**TASK BRIEF**.
The entries shown below should be output exactly as they appear.

Stored items:
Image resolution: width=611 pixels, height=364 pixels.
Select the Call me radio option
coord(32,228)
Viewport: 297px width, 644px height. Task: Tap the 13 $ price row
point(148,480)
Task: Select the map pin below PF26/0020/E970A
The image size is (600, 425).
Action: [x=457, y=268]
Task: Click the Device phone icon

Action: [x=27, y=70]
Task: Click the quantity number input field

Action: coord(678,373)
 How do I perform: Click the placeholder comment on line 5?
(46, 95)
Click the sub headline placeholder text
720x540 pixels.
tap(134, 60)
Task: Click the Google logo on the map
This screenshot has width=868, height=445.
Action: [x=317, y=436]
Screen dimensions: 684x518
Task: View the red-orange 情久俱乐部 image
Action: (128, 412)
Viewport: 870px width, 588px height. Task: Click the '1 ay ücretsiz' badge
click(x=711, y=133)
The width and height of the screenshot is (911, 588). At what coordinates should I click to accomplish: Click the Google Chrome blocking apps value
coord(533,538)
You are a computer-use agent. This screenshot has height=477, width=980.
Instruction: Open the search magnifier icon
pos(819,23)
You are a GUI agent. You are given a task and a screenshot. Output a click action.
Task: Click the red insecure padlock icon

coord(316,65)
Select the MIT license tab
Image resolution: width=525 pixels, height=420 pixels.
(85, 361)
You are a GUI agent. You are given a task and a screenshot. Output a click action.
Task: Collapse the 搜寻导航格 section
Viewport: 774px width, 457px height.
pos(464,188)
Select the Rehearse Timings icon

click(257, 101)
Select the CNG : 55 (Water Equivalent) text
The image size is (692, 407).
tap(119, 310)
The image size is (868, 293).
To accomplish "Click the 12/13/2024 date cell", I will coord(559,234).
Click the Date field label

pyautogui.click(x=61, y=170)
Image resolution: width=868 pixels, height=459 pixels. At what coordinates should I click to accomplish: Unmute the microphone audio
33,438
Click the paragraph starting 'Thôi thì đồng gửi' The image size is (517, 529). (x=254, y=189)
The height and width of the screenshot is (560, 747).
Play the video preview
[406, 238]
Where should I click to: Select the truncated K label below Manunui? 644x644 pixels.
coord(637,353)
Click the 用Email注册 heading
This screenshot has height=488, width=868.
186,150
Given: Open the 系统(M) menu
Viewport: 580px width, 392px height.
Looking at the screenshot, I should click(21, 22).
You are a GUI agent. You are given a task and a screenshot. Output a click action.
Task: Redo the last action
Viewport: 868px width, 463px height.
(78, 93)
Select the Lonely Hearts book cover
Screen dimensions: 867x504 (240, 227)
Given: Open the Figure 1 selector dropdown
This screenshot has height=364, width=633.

**ANSWER SPACE**.
Image resolution: width=611 pixels, height=364 pixels.
Select the Call me radio option
coord(32,228)
Viewport: 297px width, 644px height. Task: Tap the 13 $ price row
point(148,480)
Task: Select the map pin below PF26/0020/E970A
The image size is (600, 425).
Action: [x=457, y=268]
Task: Click the Device phone icon

Action: [x=27, y=70]
Task: Click the quantity number input field

Action: coord(678,373)
 How do I perform: Click the placeholder comment on line 5?
(46, 95)
Click the sub headline placeholder text
720x540 pixels.
tap(134, 60)
Task: Click the Google logo on the map
This screenshot has width=868, height=445.
Action: [x=317, y=436]
Screen dimensions: 684x518
Task: View the red-orange 情久俱乐部 image
Action: (128, 412)
Viewport: 870px width, 588px height. Task: Click the '1 ay ücretsiz' badge
click(x=711, y=133)
The width and height of the screenshot is (911, 588). At what coordinates should I click to accomplish: Click the Google Chrome blocking apps value
coord(533,538)
You are a computer-use agent. This screenshot has height=477, width=980.
Instruction: Open the search magnifier icon
pos(819,23)
You are a GUI agent. You are given a task and a screenshot. Output a click action.
Task: Click the red insecure padlock icon

coord(316,65)
Select the MIT license tab
Image resolution: width=525 pixels, height=420 pixels.
(85, 361)
You are a GUI agent. You are given a task and a screenshot. Output a click action.
Task: Collapse the 搜寻导航格 section
Viewport: 774px width, 457px height.
pos(464,188)
Select the Rehearse Timings icon

click(257, 101)
Select the CNG : 55 (Water Equivalent) text
The image size is (692, 407).
tap(119, 310)
The image size is (868, 293).
To accomplish "Click the 12/13/2024 date cell", I will coord(559,234).
Click the Date field label

pyautogui.click(x=61, y=170)
Image resolution: width=868 pixels, height=459 pixels. At what coordinates should I click to accomplish: Unmute the microphone audio
33,438
Click the paragraph starting 'Thôi thì đồng gửi' The image size is (517, 529). (x=254, y=189)
The height and width of the screenshot is (560, 747).
Play the video preview
[406, 238]
Where should I click to: Select the truncated K label below Manunui? 644x644 pixels.
coord(637,353)
Click the 用Email注册 heading
This screenshot has height=488, width=868.
186,150
Given: Open the 系统(M) menu
Viewport: 580px width, 392px height.
Looking at the screenshot, I should click(21, 22).
You are a GUI agent. You are given a task and a screenshot. Output a click action.
Task: Redo the last action
Viewport: 868px width, 463px height.
(78, 93)
Select the Lonely Hearts book cover
Screen dimensions: 867x504 (240, 227)
Given: Open the Figure 1 selector dropdown
This screenshot has height=364, width=633.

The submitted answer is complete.